Monday, May 28, 2012

Bittersweet: Youngest Child Graduates

It's a big week for our family as our youngest daughter graduates from high school, ending an era of family life for us. Childhood transitions to adulthood, and the daily part of parenting will change for my husband and I. Over the summer months,our youngest and last daughter will prepare to head off to live in the dorms at college. It seems I got used to the rhythm of family life, and keeping up with the kids was a huge part of my life for the last 22 years. When the first two children went to college, we missed them, but the daily job of parenting, mealtimes, and curfew monitoring continued here on the home front.



When I talk with our daughter, her friends, and my patients that are graduating from high school or college over the next few weeks, it seems that most are feeling some mixed feelings. They are relieved to be finished with papers, finals, and deadlines. They are also worried about finding jobs, how they will do in the next chapter in their lives, and whatever comes next. They worry about leaving friends, and starting over making new ones. They can feel a mix of fear, excitement, pride, happiness, anxiety, stress, exhaustion, and sadness. Theirs is a loss wrapped up inside every graduation: a death of one chapter as a new one is birthed.



The family life cycle helps us understand that entrances and exits are challenges for families.We do well with homeostasis, having a set point for what is normal. When there is a family member joining, through a birth, a marriage, an adoption, or otherwise adding a new person, it takes 3 to 6 months for the adjustment, sometimes longer. Similarly, when a family member exits, whether to go to college, live on their own, separate, divorce, or pass away, it can be hard on a family, and takes some time to find a new rhythm.

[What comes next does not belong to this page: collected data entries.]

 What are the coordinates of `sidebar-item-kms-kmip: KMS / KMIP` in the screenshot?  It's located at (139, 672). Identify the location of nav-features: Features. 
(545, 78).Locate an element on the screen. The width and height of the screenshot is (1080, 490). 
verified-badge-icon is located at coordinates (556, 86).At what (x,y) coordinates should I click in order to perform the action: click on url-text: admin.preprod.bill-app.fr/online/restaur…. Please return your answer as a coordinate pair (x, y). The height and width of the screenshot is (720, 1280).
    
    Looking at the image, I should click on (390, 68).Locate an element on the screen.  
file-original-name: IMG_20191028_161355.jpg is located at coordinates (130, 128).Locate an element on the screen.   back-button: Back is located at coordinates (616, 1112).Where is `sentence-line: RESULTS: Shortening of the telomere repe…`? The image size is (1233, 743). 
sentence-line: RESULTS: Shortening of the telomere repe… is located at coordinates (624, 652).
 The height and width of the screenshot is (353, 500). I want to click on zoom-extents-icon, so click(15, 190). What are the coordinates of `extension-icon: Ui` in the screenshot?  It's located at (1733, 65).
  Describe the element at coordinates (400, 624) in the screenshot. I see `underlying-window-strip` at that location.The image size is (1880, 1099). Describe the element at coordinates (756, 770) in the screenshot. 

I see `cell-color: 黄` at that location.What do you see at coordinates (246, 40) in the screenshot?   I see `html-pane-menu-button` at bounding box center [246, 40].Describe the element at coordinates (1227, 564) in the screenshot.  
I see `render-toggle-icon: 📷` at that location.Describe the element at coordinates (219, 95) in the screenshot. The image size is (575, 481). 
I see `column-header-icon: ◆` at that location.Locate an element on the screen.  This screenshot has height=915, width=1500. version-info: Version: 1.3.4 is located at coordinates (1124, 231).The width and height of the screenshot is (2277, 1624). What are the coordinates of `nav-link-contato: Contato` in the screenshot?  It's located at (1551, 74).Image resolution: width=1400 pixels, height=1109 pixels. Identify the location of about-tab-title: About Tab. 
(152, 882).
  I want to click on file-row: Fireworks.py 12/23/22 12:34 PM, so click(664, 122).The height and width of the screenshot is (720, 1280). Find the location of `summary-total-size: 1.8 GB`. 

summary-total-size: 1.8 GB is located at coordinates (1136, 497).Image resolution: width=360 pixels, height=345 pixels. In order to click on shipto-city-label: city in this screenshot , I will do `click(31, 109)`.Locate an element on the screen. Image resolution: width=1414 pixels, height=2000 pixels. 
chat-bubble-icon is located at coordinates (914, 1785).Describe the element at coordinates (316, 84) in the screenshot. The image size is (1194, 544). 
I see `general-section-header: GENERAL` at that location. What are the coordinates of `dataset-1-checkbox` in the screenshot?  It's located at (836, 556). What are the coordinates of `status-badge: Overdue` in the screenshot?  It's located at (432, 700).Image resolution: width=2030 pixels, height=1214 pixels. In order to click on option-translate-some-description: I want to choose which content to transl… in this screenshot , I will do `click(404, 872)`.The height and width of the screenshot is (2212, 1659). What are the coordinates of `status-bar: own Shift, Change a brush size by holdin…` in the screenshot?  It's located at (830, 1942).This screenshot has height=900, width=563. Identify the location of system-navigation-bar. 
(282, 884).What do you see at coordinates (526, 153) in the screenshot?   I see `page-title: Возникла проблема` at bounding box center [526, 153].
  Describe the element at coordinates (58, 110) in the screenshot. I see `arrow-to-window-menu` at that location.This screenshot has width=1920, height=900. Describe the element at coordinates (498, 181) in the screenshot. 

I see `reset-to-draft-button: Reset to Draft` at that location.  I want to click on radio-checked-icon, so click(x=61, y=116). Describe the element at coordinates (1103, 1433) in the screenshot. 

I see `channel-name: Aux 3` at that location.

"What's next?" is a question we get all our lives. We can eagerly be pursuing a goal, and then when we achieve it, feel a pang of sadness. It's bittersweet to achieve a goal, sweet because you got to completion, but sad because a gap opens where you have to define a new goal, and begin again.



So hug your graduate. Support them. Be there for them as the end one phase of their life, and anticipate trying to find their way in the next one. Don't ask "What's next?,"as they are probably grappling with that question themselves. Transitioning from one phase of life to another is stressful. It can even be hard on Mom and Dad.



Fortunately for us, even though the youngest is heading to college, the golden retrievers aren't moving out anytime soon.